=== AVAILABLE DATA ===
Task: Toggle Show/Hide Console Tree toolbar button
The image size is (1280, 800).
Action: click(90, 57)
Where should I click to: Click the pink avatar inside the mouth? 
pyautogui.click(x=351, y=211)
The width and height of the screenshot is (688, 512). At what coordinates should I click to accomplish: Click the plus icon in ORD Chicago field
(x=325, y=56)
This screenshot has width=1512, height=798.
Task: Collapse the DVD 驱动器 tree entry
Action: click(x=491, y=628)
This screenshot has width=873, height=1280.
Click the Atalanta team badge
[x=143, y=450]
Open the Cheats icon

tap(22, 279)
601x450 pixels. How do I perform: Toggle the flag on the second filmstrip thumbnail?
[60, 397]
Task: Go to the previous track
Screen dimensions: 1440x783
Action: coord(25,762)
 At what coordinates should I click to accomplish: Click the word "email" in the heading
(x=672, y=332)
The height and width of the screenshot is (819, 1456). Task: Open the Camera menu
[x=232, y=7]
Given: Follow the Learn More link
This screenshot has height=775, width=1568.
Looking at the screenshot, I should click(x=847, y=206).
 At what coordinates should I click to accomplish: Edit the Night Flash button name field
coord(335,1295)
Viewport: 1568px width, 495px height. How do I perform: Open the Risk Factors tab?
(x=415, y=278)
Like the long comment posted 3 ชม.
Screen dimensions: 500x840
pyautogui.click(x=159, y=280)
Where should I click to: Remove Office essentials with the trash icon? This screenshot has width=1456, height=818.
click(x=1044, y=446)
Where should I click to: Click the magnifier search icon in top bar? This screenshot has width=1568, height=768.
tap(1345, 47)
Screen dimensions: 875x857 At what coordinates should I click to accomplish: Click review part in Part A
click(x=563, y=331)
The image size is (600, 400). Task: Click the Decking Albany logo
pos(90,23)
===
Count the lines above that contain the string "This", matching case exactly. Reply with the number only.

■ WORKED ANSWER:
5